Striking camp, they journeyed from Marsh one short stage, and then, winding down a narrow valley among low hills, they came into the valley of Elim. Here was a sight to gladden eyes weary of desert sands and cloudless glare of sunshine. Palm-trees waved their feathery crests in the air and cast a refreshing shade, tamarisks grew thickly, and everywhere was green foliage and bloom and scent. Down the midst of the valley babbled a clear, strong stream fed from twelve well-springs. So, in the coolness of this happy valley, the wanderers rested and were glad.

Then came a stage that brought back memories of the past, for their journey brought them down from the prosperous valley of Elim to the sea. There, beyond the tossing blue waters, lay the long range of hills that borders Egypt on the east. Black and grim their crests stood out against the red, setting sun. So the people looked their last upon the House of Bondage, and remembered their affliction only as waters that pass away.

But now for a period their way led through the barren wilderness of Sin.
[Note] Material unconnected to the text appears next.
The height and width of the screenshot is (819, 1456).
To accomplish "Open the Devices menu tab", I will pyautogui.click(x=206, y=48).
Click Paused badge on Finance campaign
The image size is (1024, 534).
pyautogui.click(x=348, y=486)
Nothing grew there to feed them, and the food they carried with them soon was consumed. Then fierce murmurings broke out against their leaders. “Would that God had slain us in the land of Egypt, where, slaves or not, we had plenty to eat. You have brought us out into this waste to kill a whole nation with hunger.” Then Moses spoke sharply to the people (for he was grieved at their senseless ingratitude), and sent Aaron to bid them draw near before the Lord. And when the people looked towards the wilderness, the light of God shone in the pillar of the cloud, and they knew that the Lord was there. And the Lord gave His word to Moses — “This evening you shall eat flesh, and in the morning you shall have bread to the full; so shall you know that I am God.”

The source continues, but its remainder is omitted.